5  Conclusion and Future Work

In this paper, ABO_TCS&P is proposed for optimizing test case selection and prioritization using ABO. ABO is a buffalo-inspired optimization method that follows a very unique and intelligent swarm behavior to locate an appropriate gazing area. The approach is mapped to TCS&P, where the artificial buffalos correspond to the test cases and the path (the result of the buffalo’s search) is marked as the selected/prioritized test suite. In the proposed algorithm, time-bound TCS&P being NP-complete opens up opportunities for trying new approximation algorithms. The complexity of the algorithm is polynomial showing encouraging results as a proposed approximation algorithm. ABO is compared with ACO in terms of time and size drop for the initial test suite. The results so obtained, from Sub-sections 3.4 and 3.5, hence advocate the use of the ABO approach in the area of software test selection/prioritization. In the future, the approach can be tested on larger industrial programs in varied programming language platforms and can be compared with the existing nature-inspired approaches to establish its usability in the area.
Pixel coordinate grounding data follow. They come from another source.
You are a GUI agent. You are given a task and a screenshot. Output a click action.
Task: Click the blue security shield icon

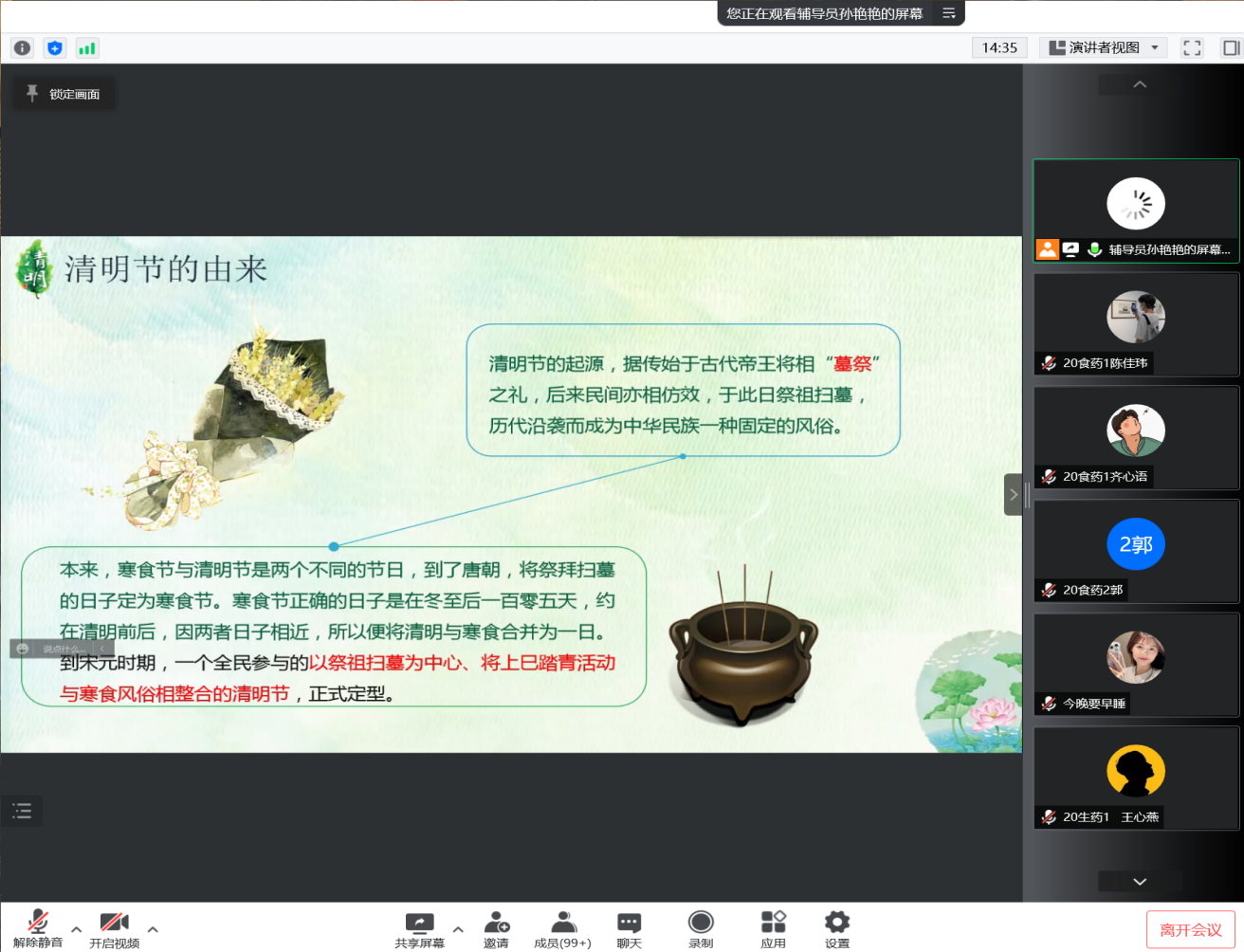[x=55, y=48]
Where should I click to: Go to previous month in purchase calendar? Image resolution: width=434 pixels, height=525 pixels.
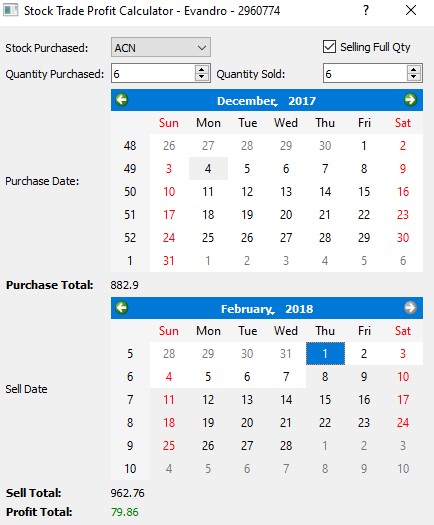coord(122,100)
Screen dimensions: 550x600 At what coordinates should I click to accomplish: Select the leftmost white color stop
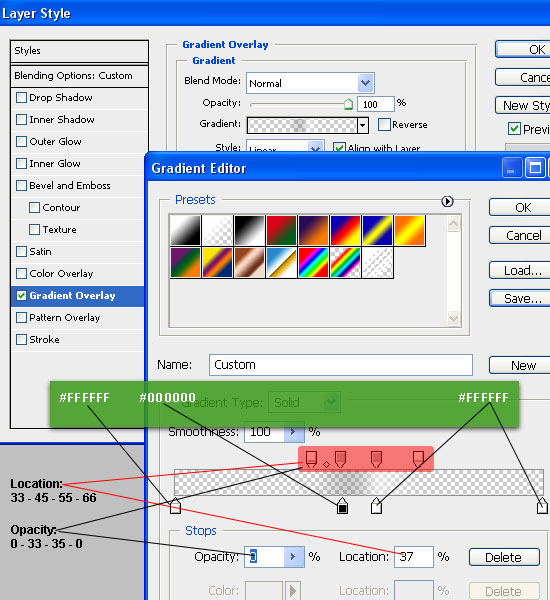pyautogui.click(x=175, y=505)
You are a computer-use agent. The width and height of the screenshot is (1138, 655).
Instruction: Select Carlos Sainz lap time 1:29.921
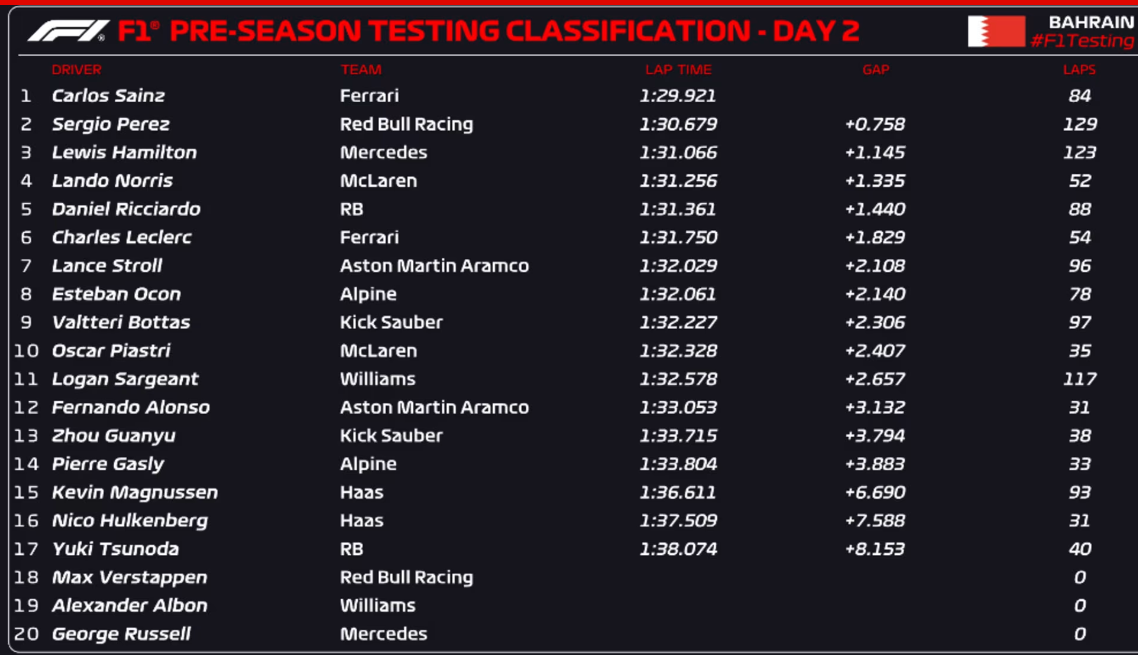point(677,96)
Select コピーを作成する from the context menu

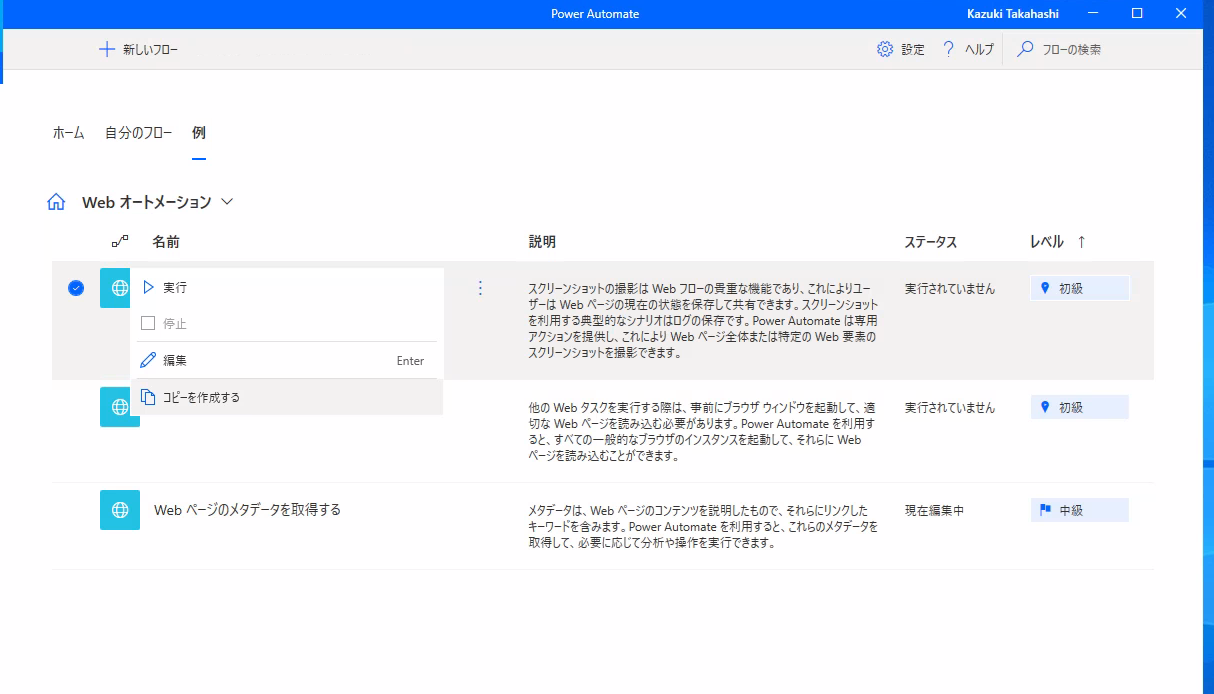point(211,396)
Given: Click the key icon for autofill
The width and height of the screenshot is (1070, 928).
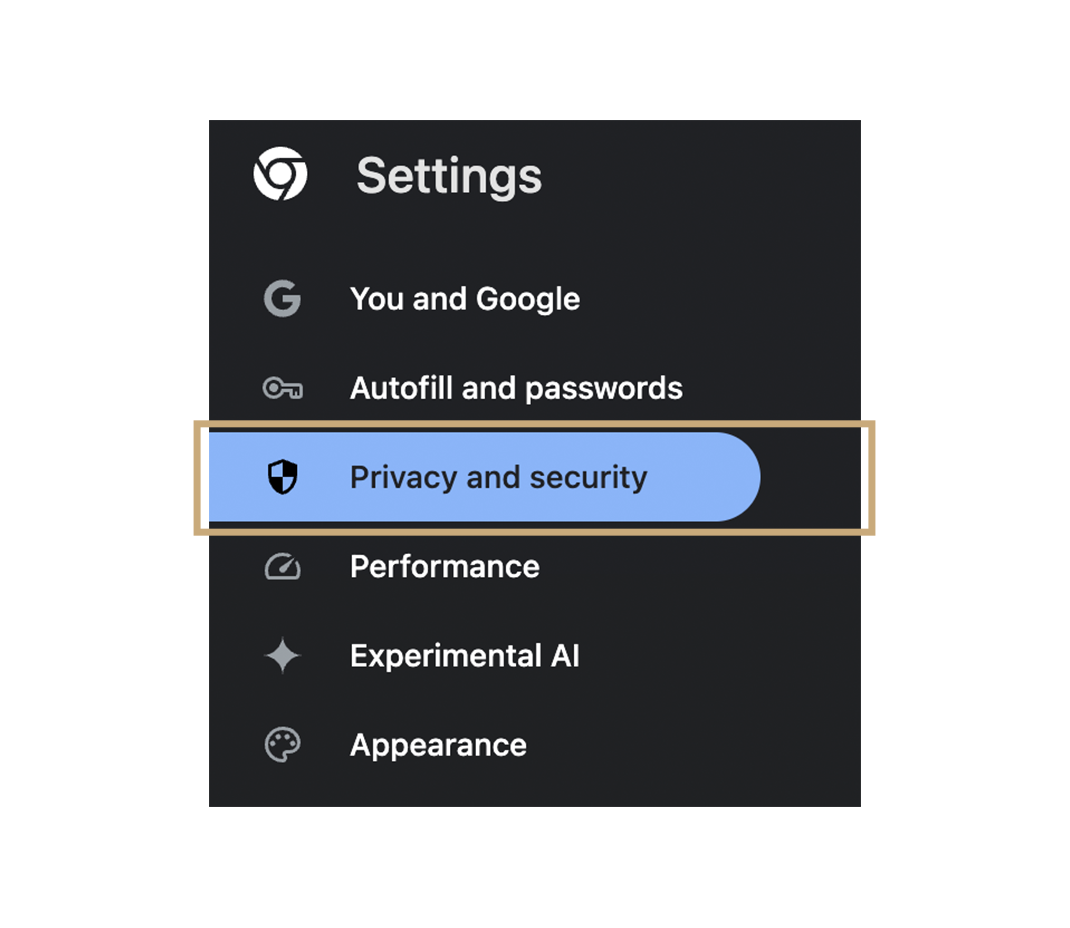Looking at the screenshot, I should click(x=282, y=388).
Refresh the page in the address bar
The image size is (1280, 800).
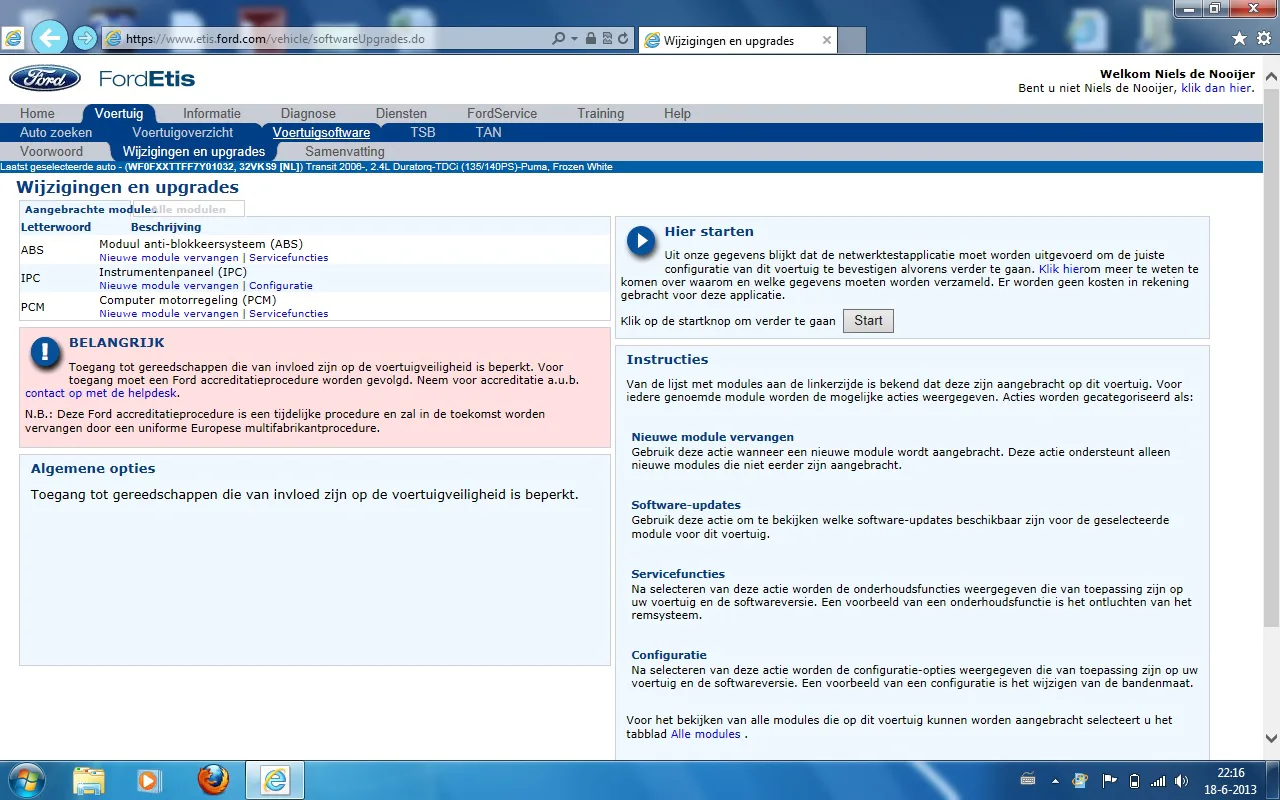point(624,39)
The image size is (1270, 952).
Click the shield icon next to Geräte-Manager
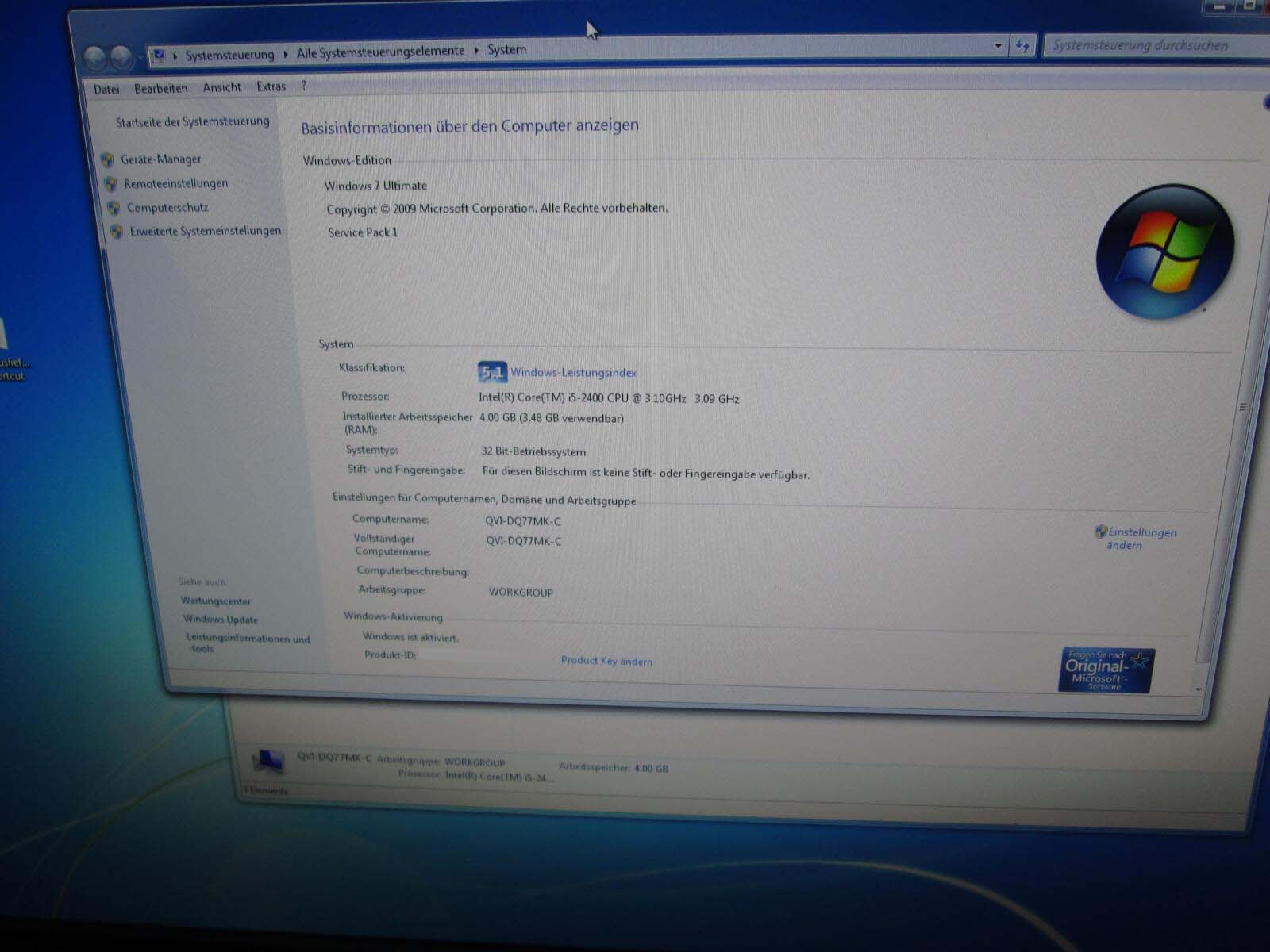click(108, 159)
Acknowledgement: The author would like to thank the Deanship of Scientific Research at Umm Al-Qura University for supporting this work by Grant Code: (22UQU4281755DSR02).

Data Availability Statement: The study did not report any data.

Funding Statement: This research is funded by the Deanship of Scientific Research at Umm Al-Qura University, Grant Code: 22UQU4281755DSR02.

Conflicts of Interest: The authors declare that they have no conflicts of interest to report regarding the present study.